But with long-standing adversaries who have built up years of animosity, simple disagreements can morph into loggerheads that even the greatest of mediators cannot solve. For when push comes to shove, which simply means one or both sides suddenly realizes it needs to accomplish something, problems can be worked out.
Our own local feud, while not quite up to the level of Congressional discord we see today, is nevertheless causing unrest among parents whose children attend Los Altos School District schools or Bullis Charter School. And even after years of litigation, the two sides remain ready to do battle at a moment's notice.
A case in point came last week when LASD changed the locks on Blach Middle School classrooms it had promised to BCS, so teachers could not use the rooms to prepare for the first day of school on Aug. 19. It was an incendiary move that immediately turned into an uproar that culminated with 80-100 parents at Monday's nights LASD school board meeting. Luckily for BCS students and teachers, new keys were handed over to so teachers could gain access to the promised classrooms, but there still is not confirmation that this dispute is over.

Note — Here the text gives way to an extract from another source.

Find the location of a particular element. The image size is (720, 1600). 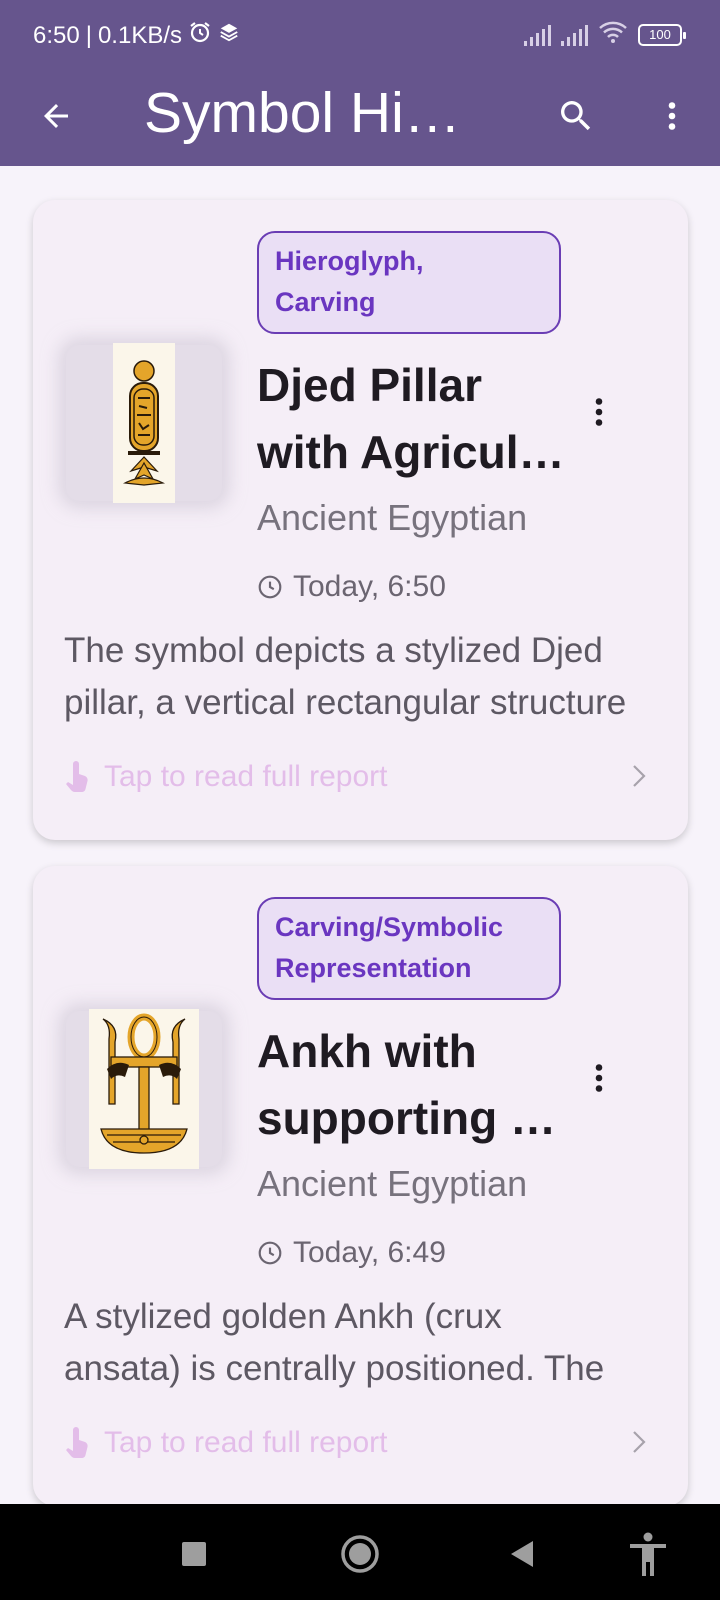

Both sides are distributing press releases that spin the lock-out incident their way, so it's virtually impossible to make a judgment on who is right. More than likely, there is plenty of blame to go around and, at least for now, students will be able to attend classes on Monday.
At the bottom of the disagreement is LASD's refusal to give BCS a school building of its own, even though at nearly 600 students, the charter school has outgrown its allotted space in portable buildings on the Egan and Blach campuses. State Proposition 39 requires school districts to give charter schools in their districts adequate space to operate, but of course, neither the district nor BCS agree on the interpretation.
It is time for these warring schools to tone down their rhetoric and find a way to sign a master agreement that will defuse these seemingly never-ending disputes. Gov. Jerry Brown recently imposed a 60-day cooling off period so BART and its workers could continue to bargain to avert a possible strike that would cripple Bay Area transit. It is a shame someone can't call a similar time-out in this disagreement.
Luckily, district and BCS students have not seen much impact in the classroom from the current disagreement, at least yet. But with animosity running high, there is no telling what the next surprise tactic will be. Reasonable parents from both sides should push their respective boards to seek out a longterm agreement. One way would be to choose a mediator who could resolve the dispute over classroom space. There has to be a way for the two sides to end their "Hatfield and McCoy" warfare.
Parents from the district and BCS should be tired seeing their top school officials engage in this childish behavior. And resolving these issues would save thousands of dollars in legal expenses that should be spent in the classroom.